§ **What to produce**
The expected result is the material below, reproduced exactly from its first line through the line containing "Select the launching".
....................
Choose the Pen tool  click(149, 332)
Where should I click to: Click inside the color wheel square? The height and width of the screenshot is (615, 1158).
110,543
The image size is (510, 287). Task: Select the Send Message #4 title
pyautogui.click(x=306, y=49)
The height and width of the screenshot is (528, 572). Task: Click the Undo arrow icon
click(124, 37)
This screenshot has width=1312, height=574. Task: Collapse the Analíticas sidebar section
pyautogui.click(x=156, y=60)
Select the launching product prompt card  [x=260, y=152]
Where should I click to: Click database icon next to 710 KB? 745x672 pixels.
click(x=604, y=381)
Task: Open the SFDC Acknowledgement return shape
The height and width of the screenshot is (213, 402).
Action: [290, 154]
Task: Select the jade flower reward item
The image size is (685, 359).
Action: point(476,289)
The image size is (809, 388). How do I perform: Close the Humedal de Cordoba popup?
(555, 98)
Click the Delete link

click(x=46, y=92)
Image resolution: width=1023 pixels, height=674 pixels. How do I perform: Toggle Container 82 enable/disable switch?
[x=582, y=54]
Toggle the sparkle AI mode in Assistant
....................
§ **Task output**
Choose the Pen tool  click(149, 332)
Where should I click to: Click inside the color wheel square? The height and width of the screenshot is (615, 1158).
110,543
The image size is (510, 287). Task: Select the Send Message #4 title
pyautogui.click(x=306, y=49)
The height and width of the screenshot is (528, 572). Task: Click the Undo arrow icon
click(124, 37)
This screenshot has width=1312, height=574. Task: Collapse the Analíticas sidebar section
pyautogui.click(x=156, y=60)
Select the launching product prompt card  [x=260, y=152]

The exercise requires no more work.